▶ **Given request**
Rewrite the stretch of items from "Given: Open the Analysis menu" through "Action: (x=1014, y=66)", changing "input field" to "text box" and leaving everything else unchanged.

== Data for processing ==

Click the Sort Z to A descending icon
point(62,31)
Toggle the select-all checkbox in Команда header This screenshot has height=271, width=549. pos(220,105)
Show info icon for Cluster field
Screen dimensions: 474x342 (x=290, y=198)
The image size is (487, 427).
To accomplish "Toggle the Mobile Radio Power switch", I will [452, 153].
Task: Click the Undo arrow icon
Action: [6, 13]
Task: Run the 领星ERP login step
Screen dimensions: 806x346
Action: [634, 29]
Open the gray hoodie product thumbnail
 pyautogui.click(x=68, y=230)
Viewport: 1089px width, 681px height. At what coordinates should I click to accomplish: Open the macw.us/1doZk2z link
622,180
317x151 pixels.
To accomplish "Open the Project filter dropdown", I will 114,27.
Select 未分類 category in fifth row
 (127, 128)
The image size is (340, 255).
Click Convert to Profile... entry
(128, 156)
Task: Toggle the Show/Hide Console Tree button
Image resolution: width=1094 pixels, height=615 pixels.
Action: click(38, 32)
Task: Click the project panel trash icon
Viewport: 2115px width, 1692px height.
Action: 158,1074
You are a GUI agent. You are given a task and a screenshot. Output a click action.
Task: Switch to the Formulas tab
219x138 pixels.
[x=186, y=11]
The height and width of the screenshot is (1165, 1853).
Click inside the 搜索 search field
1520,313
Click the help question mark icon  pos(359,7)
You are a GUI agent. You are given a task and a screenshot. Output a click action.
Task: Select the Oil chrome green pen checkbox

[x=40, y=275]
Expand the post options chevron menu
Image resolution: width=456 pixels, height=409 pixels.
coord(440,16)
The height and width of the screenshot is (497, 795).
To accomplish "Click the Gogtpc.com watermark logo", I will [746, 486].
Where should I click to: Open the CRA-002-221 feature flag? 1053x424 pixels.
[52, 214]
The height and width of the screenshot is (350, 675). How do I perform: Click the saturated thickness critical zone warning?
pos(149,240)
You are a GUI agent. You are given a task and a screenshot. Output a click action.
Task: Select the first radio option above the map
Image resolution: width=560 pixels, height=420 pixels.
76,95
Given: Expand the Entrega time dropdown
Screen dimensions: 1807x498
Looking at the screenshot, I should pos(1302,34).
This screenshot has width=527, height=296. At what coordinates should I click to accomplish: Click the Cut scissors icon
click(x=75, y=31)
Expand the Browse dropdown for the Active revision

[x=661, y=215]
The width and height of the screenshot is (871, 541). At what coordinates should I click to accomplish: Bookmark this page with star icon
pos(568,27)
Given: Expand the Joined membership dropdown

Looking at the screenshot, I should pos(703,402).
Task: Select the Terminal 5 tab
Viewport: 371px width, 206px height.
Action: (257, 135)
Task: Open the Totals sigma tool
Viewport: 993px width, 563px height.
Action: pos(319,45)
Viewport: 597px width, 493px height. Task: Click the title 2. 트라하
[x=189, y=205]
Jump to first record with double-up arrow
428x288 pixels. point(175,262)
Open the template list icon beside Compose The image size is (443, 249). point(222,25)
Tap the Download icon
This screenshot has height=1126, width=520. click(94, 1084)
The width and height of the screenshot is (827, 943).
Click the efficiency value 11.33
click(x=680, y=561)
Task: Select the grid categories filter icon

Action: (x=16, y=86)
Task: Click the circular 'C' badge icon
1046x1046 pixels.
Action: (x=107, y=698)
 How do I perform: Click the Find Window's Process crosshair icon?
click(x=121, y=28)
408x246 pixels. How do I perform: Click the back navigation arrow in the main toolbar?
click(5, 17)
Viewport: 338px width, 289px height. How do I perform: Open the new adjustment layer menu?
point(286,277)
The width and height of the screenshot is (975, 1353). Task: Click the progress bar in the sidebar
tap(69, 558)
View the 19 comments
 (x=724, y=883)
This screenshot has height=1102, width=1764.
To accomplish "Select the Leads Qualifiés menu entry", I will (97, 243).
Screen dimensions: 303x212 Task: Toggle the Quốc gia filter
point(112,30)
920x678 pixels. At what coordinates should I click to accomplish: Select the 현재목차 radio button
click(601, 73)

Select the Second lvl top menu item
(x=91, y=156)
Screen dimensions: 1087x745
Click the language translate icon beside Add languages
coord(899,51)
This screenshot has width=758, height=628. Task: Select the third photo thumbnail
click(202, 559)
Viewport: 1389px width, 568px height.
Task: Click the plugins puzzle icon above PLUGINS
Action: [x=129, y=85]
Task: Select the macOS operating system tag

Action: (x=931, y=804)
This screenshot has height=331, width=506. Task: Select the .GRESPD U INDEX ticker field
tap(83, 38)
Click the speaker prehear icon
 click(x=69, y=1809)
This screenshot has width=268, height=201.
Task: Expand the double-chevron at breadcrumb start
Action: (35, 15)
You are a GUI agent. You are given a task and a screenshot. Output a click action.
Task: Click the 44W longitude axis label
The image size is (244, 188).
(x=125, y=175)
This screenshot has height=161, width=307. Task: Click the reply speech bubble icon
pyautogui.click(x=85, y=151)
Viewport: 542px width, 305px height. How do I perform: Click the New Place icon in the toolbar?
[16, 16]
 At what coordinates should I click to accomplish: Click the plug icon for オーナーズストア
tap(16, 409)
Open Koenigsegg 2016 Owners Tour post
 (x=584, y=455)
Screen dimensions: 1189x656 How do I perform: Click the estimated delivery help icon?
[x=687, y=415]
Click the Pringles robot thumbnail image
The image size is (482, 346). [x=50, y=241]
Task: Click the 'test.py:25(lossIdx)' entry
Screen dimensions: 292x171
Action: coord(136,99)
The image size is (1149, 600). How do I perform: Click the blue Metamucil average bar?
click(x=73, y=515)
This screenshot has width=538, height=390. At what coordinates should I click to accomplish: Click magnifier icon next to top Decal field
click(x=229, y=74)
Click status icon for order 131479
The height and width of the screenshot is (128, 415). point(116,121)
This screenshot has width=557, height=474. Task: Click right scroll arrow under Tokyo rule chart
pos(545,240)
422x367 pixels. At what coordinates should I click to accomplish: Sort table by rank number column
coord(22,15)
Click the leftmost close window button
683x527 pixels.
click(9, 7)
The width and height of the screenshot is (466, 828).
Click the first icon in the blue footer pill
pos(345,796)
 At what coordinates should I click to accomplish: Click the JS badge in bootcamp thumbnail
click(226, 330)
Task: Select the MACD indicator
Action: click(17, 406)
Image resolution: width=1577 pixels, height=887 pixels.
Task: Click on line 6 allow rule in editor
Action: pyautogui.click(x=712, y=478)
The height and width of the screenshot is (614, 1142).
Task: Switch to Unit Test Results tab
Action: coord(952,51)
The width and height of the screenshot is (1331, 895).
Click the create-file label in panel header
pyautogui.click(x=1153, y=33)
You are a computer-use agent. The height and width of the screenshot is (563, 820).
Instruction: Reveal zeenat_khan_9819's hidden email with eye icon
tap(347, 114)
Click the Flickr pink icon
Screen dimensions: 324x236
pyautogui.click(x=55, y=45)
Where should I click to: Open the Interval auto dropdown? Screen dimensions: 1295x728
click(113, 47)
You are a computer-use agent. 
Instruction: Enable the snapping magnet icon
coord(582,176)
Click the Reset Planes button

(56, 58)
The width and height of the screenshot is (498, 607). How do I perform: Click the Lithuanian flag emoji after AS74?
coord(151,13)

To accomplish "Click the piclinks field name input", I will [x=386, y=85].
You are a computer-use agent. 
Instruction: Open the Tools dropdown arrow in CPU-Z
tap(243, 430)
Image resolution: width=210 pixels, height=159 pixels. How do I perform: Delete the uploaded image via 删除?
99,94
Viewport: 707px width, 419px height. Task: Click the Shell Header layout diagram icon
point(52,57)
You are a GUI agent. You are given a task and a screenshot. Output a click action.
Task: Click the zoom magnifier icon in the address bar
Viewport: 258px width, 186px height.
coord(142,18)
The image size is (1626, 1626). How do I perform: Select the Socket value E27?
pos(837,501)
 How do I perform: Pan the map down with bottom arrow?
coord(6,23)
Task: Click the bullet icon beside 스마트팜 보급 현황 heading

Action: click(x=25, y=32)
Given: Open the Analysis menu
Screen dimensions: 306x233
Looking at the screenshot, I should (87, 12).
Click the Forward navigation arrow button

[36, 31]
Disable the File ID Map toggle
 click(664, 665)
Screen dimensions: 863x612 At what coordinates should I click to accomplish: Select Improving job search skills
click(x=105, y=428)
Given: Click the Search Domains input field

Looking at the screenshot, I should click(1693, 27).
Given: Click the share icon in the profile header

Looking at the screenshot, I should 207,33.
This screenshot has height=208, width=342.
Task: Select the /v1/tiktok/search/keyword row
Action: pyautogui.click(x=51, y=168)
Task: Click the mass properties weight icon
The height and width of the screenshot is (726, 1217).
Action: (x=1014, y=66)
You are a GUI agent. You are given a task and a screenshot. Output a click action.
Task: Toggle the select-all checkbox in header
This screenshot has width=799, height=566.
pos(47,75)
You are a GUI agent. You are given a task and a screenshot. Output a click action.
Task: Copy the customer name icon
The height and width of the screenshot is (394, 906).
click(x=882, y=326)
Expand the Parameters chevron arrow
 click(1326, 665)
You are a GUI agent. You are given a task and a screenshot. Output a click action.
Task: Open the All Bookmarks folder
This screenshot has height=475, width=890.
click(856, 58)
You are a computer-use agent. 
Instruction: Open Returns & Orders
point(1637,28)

===

▶ **The solution**
Given: Open the Analysis menu
Screen dimensions: 306x233
Looking at the screenshot, I should (87, 12).
Click the Forward navigation arrow button

[36, 31]
Disable the File ID Map toggle
 click(664, 665)
Screen dimensions: 863x612 At what coordinates should I click to accomplish: Select Improving job search skills
click(x=105, y=428)
Given: Click the Search Domains text box

Looking at the screenshot, I should click(1693, 27).
Given: Click the share icon in the profile header

Looking at the screenshot, I should 207,33.
This screenshot has height=208, width=342.
Task: Select the /v1/tiktok/search/keyword row
Action: pyautogui.click(x=51, y=168)
Task: Click the mass properties weight icon
The height and width of the screenshot is (726, 1217).
Action: (x=1014, y=66)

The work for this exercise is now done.